実際の研究では、親が子どもの行動をコントロールしすぎると、逆に子どもは自分で自分の行動をコントロールしなくなることがわかっています。
そのわけは、しつけが一方的な命令の場合、恐怖刺激によって言われた通りに行動する条件反射(外発的動機づけ)は形成されても、思考停止によって自分で自分の行動を決める自発性(内発的動機づけ)は形成されなくなるからです。これでは、受け身の指示待ち人間になってしまいます。
■リスク3 その後に認知能力が伸び悩む
認知能力は、ピアノを弾くことのように、いったん身につけてもやり続けていないとだんだん失われてしまいます。
非認知能力が十分に育まれていなければ、その後にやり続けたいという気持ち(自発性)が芽生えず、けっきょくその認知能力が維持できなくなってしまうということです。
3つ目のリスクは、その後に認知能力が伸び悩むことです。
つまり、学ぶとは、「ただ学ぶ」(認知能力)のではなく、「学ぶ楽しさ」(非認知能力)も一緒に学ぶ必要があるということです。
本人が自発的に学び続けていかなければ、そのうち認知能力は伸び悩みます。子どもの成績が落ちたら、親は焦ります。「がんばりが足りない」と、ますます本人の自由(非認知能力を育む機会)を奪うでしょう。
これは、「教育虐待」と呼ばれます。親御さんの教育熱がどんどんヒートアップして、教育虐待レベルに至った場合、子どもの自尊心や性格に影響を及ぼす可能性が考えられます。不登校やひきこもりなどのさまざまなメンタルヘルスの問題が出てくるリスクが高まるということです。
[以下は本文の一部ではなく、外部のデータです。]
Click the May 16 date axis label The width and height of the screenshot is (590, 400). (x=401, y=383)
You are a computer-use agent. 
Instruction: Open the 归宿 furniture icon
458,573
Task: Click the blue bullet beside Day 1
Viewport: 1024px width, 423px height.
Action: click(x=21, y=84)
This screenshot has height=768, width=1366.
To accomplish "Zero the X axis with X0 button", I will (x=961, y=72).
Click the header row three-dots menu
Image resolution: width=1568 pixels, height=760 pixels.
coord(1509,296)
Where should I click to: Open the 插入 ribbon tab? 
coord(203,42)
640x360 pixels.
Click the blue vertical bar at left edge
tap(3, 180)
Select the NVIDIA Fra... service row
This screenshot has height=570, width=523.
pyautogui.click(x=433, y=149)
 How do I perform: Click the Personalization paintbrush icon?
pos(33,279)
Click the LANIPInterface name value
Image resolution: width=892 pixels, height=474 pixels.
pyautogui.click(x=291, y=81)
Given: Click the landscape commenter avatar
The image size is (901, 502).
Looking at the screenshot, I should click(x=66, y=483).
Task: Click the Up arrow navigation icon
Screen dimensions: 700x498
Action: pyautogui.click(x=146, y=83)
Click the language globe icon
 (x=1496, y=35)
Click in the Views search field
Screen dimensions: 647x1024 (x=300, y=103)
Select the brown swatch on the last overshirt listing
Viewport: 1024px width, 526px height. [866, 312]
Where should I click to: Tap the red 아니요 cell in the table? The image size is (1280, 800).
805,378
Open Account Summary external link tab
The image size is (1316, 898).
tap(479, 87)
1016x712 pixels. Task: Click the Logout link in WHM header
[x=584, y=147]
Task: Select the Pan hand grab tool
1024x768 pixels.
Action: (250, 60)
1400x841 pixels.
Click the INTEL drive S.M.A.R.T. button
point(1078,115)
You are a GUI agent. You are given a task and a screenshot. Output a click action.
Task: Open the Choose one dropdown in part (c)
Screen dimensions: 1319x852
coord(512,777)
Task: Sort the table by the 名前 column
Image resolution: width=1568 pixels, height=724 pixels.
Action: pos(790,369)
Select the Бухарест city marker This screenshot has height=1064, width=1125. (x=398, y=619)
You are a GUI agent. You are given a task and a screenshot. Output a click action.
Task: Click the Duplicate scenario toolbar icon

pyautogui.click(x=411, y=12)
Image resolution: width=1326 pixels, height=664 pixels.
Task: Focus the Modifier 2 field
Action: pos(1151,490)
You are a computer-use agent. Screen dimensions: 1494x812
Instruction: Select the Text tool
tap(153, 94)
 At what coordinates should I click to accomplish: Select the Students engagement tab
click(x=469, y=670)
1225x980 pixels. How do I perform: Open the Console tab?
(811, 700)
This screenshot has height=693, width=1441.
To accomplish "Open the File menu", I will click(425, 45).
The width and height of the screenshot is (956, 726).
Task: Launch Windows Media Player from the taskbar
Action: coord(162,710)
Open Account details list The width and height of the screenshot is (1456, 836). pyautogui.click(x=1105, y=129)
実際、教育虐待による思春期以降の問題行動(ひきこもりなど)の事例は数多く指摘されています。以上が、英才教育で親がハマる「罠」なのです。
認知能力と非認知能力は、両方を高めていくのが理想です。ただし、特に幼児期においては、認知能力より非認知能力の方が、その能力を伸ばすためにはよいタイミングだと考えられています(敏感期)。非認知能力をまずよく育んだ上で、認知能力を自ら高めることをうながすことが大切なのです。
※本記事は書籍『臨床心理士と精神科医の夫婦が子育てで大事なこと全部まとめてみました』 をベースに構成しています。